This woman is the first in UK to receive stem cell for blindness related illness
Age related macular degeneration (AMD) is an illness that affects more than 600,000 people in Britain alone. In some people, AMD progresses little by little, so much that vision loss does not happen for a long time. While in others, the disease grows faster and may cause loss of vision in one or both eyes.
But the Surgeons at Moorfields Eye Hospital, UK have come up with a ground breaking technique to reverse the vision loss caused by age-related macular degeneration (AMD). Here are the details of the ground breaking process.
1 The illness
Age-related macular degeneration (AMD) is a disease that causes worsening or breakdown of the eye’s macula. The macula is made up of millions of light-sensing cells that deliver sharp, central vision.
It is the most sensitive part of the retina, which is positioned at the back of the eye. The retina turns light into electrical indicators and then sends these electrical signals via the optic nerve to the brain, where they are interpreted into the images we see.
With macular degeneration, you may have indications such as fuzziness, dark areas or distortion in your central vision, and possibly permanent loss of your central vision. It generally does not disturb your side, or peripheral vision. With advanced macular degeneration, you could see the framework of a clock, yet may not be capable to see the hands of the clock to tell what time it is.
2 The women and the doctors involved
The surgery was performed by surgeons at Moorfields eye hospital in London, following research by scientists at University College London.
An additional nine patients will be treated over the course of next year and a half. A spokesperson for the Royal National Institute for the Blind called the news as a “great step forward” for blind people.
The patient suffers from “wet” macular degeneration, in which blood vessels cultivate at the back of the retina, injuring the cells. This is the less common but graver form of the disease, which causes a abrupt loss of central vision.

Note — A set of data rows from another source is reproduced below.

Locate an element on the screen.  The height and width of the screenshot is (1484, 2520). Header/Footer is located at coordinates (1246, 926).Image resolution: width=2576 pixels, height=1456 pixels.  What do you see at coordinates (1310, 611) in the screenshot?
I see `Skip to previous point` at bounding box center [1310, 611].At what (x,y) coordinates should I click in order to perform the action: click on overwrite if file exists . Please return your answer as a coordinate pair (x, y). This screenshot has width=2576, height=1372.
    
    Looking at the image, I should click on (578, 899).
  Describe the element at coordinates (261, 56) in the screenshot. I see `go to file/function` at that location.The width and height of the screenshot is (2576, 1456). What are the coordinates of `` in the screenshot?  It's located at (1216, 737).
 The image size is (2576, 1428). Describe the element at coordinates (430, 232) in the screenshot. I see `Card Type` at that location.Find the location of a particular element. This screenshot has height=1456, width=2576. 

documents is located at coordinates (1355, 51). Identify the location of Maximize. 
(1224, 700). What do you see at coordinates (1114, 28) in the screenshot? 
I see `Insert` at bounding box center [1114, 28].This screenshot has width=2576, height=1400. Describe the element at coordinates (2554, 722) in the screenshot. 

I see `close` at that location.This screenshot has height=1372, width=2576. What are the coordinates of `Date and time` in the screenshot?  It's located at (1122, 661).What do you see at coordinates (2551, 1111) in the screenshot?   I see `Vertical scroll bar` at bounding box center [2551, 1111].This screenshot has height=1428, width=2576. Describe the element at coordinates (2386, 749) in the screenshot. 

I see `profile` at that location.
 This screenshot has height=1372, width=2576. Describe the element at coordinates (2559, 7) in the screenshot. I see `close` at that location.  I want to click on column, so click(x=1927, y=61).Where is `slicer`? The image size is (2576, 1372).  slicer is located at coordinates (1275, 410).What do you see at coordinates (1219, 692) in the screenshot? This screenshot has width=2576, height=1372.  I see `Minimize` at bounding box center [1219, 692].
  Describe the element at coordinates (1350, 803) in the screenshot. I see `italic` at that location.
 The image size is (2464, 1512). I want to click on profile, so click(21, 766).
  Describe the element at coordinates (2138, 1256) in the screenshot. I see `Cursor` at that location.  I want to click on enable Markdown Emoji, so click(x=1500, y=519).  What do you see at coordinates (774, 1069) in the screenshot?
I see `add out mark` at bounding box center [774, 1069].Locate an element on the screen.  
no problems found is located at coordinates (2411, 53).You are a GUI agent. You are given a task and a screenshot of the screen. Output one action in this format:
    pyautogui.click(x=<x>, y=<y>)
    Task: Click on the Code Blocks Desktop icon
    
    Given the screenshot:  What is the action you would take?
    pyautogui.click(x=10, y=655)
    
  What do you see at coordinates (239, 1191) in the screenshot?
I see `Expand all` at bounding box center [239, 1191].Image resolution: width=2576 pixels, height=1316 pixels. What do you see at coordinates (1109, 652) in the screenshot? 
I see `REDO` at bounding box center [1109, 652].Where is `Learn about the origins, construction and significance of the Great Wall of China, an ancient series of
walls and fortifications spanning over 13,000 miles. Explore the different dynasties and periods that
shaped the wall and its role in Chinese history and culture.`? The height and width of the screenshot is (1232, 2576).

The team behind the procedure hope that it will also be effective for “dry” macular degeneration, which is instigated by accumulation of chemical deposits. That form of the disease is far more common, but progresses more slowly.
3 The procedure
The new technique comprises of growing eye cells, known as retinal pigment epithelium cells, from stem cells derived from human embryos. These cells have the capability to be grown into any kind of cell in the human body. The eye cells are then embedded into the retina of the patient.
There are some religious groups that think the use of embryonic stem cells is contentious because they include the damaging of an embryo. Professor Pete Coffey, the scientist leading the research said his group is being supported by the UK Medical Research Council to run another study, “possibly in two years’ time”, into using adult stem cells, or “induced pluripotent stem cells”. “If that works, we won’t have to use embryonic ones,” he said which would evade the moral debate. However, “we’ve got the embryonic stem cell line on the shelf, so stick with it”.
4 The result
The result of the first surgery will come out only until December, but Professor Pete Coffey, the scientist leading the research, is hopeful that the technique will “stop people going blind”. In wet AMD, he said, “there’s a window of about six weeks that’s crucial. If we can get the new cells in in that period, then we should be able to stop people going blind.” In the slower dry AMD, he said, it should be possible to intervene at an early stage to stop people losing their vision.
The study has been supported by the London Project to Cure Blindness, a joint project between Moorfields, the National Institute of Health Research, and UCL’s ophthalmology institute. Coffey is one of the founders of the project.